**TEXT EXCERPT**:
---

I think this is likely what Buckley enjoys about writing these type of books. The skill necessary to describe the characters and events of history – trying to make the people real. Buckley wants us to look back on these events and see that there were real people involved with complex lives, emotions, and questions. In Nuremberg he wants you to wrestle with the difficult ideas and the difficult moral choices. He wants you to ask yourself what would I do?

I enjoyed reading Nuremburg as I enjoy reading all of WFB’s works. If you enjoy interesting characters in a fascinating historical setting I think you will enjoy it as well.

Recommended: YES

Martin Amis, Literature, and Religion post 9/11

Martin Amis reflects on literature in this Guardian article: The voice of the lonely crowd. Amis is a good writer. He has an amazing ability to craft prose and to paint imaginative scenes with words. I have enjoyed reading his novels and his short essays. I plan to read his autobiography as well. Like most writers and artists, however, his politics and worldview are a bit off. This essay reveals Amis’ anti-religious attitude:

The 20th century, with its scores of millions of supernumerary dead, has been called the age of ideology. And the age of ideology, clearly, was a mere hiatus in the age of religion, which shows no sign of expiry. Since it is no longer permissible to disparage any single faith or creed, let us start disparaging all of them. To be clear: an ideology is a belief system with an inadequate basis in reality; a religion is a belief system with no basis in reality whatever. Religious belief is without reason and without dignity, and its record is near-universally dreadful. It is straightforward – and never mind, for now, about plagues and famines: if God existed, and if He cared for humankind, He would never have given us religion.

---

Dataset items:

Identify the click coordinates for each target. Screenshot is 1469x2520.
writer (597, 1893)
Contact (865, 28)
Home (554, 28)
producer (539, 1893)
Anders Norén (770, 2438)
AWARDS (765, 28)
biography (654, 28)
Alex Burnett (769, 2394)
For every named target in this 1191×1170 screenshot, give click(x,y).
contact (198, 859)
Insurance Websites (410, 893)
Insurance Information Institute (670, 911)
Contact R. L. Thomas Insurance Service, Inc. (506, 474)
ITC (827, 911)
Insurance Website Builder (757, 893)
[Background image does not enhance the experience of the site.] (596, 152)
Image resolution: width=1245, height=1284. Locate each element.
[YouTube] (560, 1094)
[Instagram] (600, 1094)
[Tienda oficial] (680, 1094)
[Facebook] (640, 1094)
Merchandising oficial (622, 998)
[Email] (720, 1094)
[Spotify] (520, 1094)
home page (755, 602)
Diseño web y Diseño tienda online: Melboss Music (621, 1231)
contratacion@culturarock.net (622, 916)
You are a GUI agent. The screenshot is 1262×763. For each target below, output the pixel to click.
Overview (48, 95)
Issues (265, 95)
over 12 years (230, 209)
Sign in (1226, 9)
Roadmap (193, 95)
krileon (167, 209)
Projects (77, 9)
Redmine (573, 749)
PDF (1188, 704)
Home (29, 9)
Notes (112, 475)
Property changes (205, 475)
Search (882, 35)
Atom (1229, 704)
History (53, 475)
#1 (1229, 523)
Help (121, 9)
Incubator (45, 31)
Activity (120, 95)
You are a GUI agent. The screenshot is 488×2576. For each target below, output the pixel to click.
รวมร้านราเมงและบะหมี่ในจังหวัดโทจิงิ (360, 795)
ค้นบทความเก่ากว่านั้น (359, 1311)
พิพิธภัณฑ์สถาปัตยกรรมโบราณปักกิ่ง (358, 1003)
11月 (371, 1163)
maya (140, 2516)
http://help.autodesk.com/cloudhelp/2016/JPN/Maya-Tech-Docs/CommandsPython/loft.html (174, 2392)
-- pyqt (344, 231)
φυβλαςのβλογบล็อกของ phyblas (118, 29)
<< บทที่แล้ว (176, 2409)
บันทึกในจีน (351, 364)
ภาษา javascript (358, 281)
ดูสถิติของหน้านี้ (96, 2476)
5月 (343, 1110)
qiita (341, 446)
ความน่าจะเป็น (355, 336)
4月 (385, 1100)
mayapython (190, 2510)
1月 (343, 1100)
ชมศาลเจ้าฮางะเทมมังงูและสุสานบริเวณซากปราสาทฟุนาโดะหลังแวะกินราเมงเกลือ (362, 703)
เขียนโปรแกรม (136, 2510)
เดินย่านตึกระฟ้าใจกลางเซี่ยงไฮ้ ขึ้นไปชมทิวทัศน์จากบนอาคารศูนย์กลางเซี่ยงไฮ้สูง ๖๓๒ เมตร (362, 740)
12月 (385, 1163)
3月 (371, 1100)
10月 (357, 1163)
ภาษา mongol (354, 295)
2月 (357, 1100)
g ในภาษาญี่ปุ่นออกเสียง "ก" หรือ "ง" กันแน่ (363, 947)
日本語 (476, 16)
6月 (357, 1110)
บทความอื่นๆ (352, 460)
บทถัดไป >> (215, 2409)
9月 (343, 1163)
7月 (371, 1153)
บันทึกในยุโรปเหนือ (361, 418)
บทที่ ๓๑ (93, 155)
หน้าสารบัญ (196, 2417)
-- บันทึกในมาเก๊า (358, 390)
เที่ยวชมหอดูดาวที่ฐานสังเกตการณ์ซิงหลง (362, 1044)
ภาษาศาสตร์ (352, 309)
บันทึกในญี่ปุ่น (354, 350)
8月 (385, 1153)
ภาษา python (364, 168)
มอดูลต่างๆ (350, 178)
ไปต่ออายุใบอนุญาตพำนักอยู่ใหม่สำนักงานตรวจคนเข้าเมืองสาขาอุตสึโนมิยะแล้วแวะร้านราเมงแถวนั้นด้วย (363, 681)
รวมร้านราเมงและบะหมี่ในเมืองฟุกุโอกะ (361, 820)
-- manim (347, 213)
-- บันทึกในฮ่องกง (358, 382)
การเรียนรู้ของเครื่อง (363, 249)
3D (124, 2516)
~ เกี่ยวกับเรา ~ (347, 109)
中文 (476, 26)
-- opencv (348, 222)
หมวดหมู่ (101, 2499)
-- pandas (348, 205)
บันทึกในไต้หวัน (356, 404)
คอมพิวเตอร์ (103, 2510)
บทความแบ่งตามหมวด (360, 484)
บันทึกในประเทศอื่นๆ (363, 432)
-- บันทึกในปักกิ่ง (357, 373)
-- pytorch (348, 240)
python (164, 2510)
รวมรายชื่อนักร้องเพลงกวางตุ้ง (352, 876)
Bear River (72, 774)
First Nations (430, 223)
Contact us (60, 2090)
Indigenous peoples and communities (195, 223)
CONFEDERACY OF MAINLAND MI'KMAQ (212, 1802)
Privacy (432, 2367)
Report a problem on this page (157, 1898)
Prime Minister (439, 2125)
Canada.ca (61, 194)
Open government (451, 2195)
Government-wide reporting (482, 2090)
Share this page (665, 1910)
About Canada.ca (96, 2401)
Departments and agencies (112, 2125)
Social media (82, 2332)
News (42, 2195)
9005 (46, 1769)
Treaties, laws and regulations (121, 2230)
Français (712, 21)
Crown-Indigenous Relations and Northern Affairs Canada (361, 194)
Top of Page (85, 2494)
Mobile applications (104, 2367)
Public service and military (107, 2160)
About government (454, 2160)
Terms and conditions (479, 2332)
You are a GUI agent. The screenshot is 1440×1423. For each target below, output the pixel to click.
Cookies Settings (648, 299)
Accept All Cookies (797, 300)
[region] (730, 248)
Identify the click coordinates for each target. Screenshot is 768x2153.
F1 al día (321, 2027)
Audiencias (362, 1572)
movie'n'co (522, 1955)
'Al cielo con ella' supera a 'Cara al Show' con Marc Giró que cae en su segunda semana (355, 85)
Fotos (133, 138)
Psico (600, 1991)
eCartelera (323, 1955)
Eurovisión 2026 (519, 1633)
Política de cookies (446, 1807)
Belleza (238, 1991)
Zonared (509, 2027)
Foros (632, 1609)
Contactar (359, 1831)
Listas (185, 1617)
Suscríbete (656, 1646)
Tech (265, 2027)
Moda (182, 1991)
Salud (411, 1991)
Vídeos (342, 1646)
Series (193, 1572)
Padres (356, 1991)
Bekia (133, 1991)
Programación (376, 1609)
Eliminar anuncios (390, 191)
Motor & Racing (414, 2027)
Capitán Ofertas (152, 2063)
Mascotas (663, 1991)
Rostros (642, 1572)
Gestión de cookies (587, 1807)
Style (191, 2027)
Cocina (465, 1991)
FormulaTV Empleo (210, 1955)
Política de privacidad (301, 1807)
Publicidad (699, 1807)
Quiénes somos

---

**THINGS TO DO**:
1) In the blog excerpt on Buckley and Martin Amis, list what Buckley wants readers to see the real people involved in historical events had.
2) Reproduce word for word everything in the blog excerpt on Buckley and Martin Amis from "I think this" down to "would I do?".
3) Resume the blog excerpt on Buckley and Martin Amis, picking up right after its final sentence.

**ACTIVITY ANSWERS**:
1)
- complex lives
- emotions
- questions

2)
I think this is likely what Buckley enjoys about writing these type of books. The skill necessary to describe the characters and events of history – trying to make the people real. Buckley wants us to look back on these events and see that there were real people involved with complex lives, emotions, and questions. In Nuremberg he wants you to wrestle with the difficult ideas and the difficult moral choices. He wants you to ask yourself what would I do?

3)
This may be powerful prose but it is a load of BS. His definition of both ideology and religion are meaningless and warped. Amis reveals nothing but the schoolboy’s atheism. Just because some religionists are ignorant and irrational does not mean religion is “without reason and without dignity.” In fact religion has been the motivation for much of the intellectual progress in this country and much of its dignity. Considering that religion played a key role in the founding of most of the prestigious universities in this country and around the world; considering that theology, law, history, and philosophy are all encompassed in religion it seems weak at best to paint religion as irrational or anti-reason. Did the abolitionist lack dignity? Was the dignity of Martin Luther King Jr. unrealted to his religious belief? Was Mother Teresa’s dignity and grace removed from her religion?
I know it may seem silly to attack Amis for this hyperbole but it is one of my pet peeves: the ignorant slander of faith based on little more than oversimplified history and a disdain for others beliefs. Surely Amis must know that the worship of reason and science has led to more than its fair share of death and destruction but we do not toss them aside because flawed human beings warped their true meaning. {If one is looking for a more intelligent critique of ideology, one with a true appreciation for the role of religion, Russell Kirk would be a far better choice.}

Amis argues that writers turned to political op-eds because their fiction seemed obsolete and out of place on September 12 but he is fooling himself if he thinks novelists and the literati are “individual voices, and playfully rational, all espousing the ideology of no ideology.” In fact we have learned that much of the cultural elite are instead trapped in leftist ideology and irrational anti-Americanism. Far from being the people we turn to in a time of crisis they have been the people we mock for their lack of insight. Sadly this seems true of Amis as well. For all his talent and skill with words Amis offers nothing but sophistry and emptiness. I will take my religion thank you.